▶ _REQUIRED ACTION_
Your task is to copy each line of the records that includes the string "page".

▶ _EXCERPTED DATA_
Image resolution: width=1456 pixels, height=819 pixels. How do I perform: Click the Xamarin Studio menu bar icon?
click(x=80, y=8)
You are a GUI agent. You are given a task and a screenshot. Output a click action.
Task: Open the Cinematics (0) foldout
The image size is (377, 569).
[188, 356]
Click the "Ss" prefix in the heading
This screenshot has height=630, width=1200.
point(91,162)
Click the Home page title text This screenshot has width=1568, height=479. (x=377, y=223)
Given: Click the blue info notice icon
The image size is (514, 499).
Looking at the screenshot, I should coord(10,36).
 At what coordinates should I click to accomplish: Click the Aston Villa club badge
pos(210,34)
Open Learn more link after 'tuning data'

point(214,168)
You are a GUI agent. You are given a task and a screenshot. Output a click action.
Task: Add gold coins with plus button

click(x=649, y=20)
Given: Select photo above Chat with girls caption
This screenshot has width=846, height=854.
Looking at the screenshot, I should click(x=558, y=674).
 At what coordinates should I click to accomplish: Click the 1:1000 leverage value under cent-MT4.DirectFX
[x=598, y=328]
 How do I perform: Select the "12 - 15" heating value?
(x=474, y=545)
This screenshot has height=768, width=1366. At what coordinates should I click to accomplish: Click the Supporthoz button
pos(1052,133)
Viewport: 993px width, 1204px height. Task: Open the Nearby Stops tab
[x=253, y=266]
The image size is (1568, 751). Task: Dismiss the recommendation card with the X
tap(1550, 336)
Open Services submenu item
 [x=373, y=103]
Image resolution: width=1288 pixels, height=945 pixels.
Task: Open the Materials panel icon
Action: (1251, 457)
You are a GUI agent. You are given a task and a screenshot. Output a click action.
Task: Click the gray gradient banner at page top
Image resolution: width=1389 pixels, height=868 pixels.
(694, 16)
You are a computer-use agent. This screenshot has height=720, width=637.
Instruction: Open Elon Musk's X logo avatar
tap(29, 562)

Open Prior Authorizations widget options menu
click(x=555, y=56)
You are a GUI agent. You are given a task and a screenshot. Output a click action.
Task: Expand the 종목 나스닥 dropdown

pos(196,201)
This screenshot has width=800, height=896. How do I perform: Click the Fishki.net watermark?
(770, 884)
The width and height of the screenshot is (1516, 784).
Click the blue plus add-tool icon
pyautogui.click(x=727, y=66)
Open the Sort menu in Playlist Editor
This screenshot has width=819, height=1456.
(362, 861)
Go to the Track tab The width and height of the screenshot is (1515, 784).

▶ _REPLY TO THE EXERCISE_
Click the Home page title text This screenshot has width=1568, height=479. (x=377, y=223)
Task: Click the gray gradient banner at page top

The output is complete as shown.